Monday, April 20, 2020

Costa-Gavras' Z

Seeing Costa-Gavras’ Z (1969) over 50 years after its release, one is impressed by how unutterably au courant the portrayal remains. Plus ca change, plus c’est la meme chose. The political situation of the movie in which, under the guise of free speech, a group of violent right-wing protestors are given license to unleash their murderous rage is uncannily close to what happened at Charlottesville.The lumpenproletariat proxies in Z are frightingly close to Trump's base. The undercurrent of government authorities giving tacit acceptance to outrageous acts further echoes the equanimity with which Trump treated proto-fascist and even Nazi demonstrators, chanting anti-semitic slogans.

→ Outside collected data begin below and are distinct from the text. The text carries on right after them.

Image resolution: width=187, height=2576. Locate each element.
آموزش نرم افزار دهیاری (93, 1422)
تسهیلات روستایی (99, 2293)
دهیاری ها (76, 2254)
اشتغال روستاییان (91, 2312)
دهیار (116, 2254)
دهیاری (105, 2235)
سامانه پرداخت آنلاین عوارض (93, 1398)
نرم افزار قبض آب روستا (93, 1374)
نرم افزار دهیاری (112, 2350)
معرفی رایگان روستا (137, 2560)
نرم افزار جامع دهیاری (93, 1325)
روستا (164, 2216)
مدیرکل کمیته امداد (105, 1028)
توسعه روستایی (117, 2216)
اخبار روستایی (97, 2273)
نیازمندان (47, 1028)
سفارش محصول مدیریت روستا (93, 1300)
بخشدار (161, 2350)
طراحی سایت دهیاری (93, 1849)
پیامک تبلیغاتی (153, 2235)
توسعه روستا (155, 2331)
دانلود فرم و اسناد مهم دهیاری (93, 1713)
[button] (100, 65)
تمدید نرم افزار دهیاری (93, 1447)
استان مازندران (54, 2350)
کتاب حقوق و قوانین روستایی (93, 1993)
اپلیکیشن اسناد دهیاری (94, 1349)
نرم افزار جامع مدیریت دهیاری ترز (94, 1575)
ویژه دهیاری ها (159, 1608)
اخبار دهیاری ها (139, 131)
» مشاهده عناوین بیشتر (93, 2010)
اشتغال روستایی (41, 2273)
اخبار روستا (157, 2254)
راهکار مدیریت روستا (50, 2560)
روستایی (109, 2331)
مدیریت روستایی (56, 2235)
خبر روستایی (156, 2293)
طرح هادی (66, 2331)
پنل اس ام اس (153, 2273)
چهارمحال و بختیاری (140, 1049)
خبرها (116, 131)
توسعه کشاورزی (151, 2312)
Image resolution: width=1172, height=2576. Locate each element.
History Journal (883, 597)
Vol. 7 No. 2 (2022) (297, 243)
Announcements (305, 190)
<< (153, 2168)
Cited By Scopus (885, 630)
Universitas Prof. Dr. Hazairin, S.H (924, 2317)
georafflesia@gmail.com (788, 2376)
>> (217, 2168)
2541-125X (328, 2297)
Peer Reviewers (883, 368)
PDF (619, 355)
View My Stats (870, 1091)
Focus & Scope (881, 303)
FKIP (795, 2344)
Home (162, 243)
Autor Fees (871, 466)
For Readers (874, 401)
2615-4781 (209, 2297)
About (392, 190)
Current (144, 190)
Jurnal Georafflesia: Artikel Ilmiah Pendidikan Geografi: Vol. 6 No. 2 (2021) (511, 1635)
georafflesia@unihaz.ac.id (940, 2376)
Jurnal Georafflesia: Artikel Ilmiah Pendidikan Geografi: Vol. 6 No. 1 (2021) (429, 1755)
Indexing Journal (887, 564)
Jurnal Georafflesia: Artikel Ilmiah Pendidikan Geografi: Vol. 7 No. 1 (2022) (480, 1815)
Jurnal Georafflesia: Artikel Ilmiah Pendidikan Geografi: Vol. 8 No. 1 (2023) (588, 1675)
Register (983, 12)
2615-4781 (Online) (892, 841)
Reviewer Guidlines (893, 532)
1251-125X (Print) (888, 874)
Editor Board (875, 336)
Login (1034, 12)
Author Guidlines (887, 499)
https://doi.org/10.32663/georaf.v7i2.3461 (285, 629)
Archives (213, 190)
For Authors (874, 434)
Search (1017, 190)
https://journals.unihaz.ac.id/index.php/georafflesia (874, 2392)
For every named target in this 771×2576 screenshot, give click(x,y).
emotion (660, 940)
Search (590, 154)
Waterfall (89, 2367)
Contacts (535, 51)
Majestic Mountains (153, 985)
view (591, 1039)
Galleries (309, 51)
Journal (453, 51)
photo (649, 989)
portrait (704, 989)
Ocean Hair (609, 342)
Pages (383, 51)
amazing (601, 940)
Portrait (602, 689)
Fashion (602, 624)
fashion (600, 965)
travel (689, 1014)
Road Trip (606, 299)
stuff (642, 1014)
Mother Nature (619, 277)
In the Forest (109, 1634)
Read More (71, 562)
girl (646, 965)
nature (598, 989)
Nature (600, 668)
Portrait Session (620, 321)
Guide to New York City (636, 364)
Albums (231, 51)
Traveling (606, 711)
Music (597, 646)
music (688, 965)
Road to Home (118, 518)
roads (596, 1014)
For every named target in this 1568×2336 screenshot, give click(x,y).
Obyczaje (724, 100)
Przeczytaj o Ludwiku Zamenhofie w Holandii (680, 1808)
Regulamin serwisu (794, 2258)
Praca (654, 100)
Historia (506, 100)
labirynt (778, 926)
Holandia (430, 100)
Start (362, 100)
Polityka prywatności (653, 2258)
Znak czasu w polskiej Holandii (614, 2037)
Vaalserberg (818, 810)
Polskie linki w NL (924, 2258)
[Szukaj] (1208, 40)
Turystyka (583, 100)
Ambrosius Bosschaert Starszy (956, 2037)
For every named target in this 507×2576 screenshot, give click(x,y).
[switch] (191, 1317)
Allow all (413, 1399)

But while the movie is remarkably relevant it also represents the ancien regime in its style and characterizations. It is a universe of good and evil, with larger than life heart throbs like Yves Montand and Jean-Louis Trintignant representing respectively the ill-fated liberal leader and crusading prosecutor. Quick cuts and flashbacks account for the thriller-like movement of the action and didacticism—both of which diminish the believability that might have been conveyed in say the cinema verité type approach employed by Pontecorvo in The Battle of Algiers (1966). Though the machinations of the right wing junta which ruled Greece at the time, informed the story, the movie itself exudes a Hollywood feel. Z turns out to be a wolf in sheep’s clothing, a stylistically conservative polished piece of commercial cinema in which a progressive message is contained.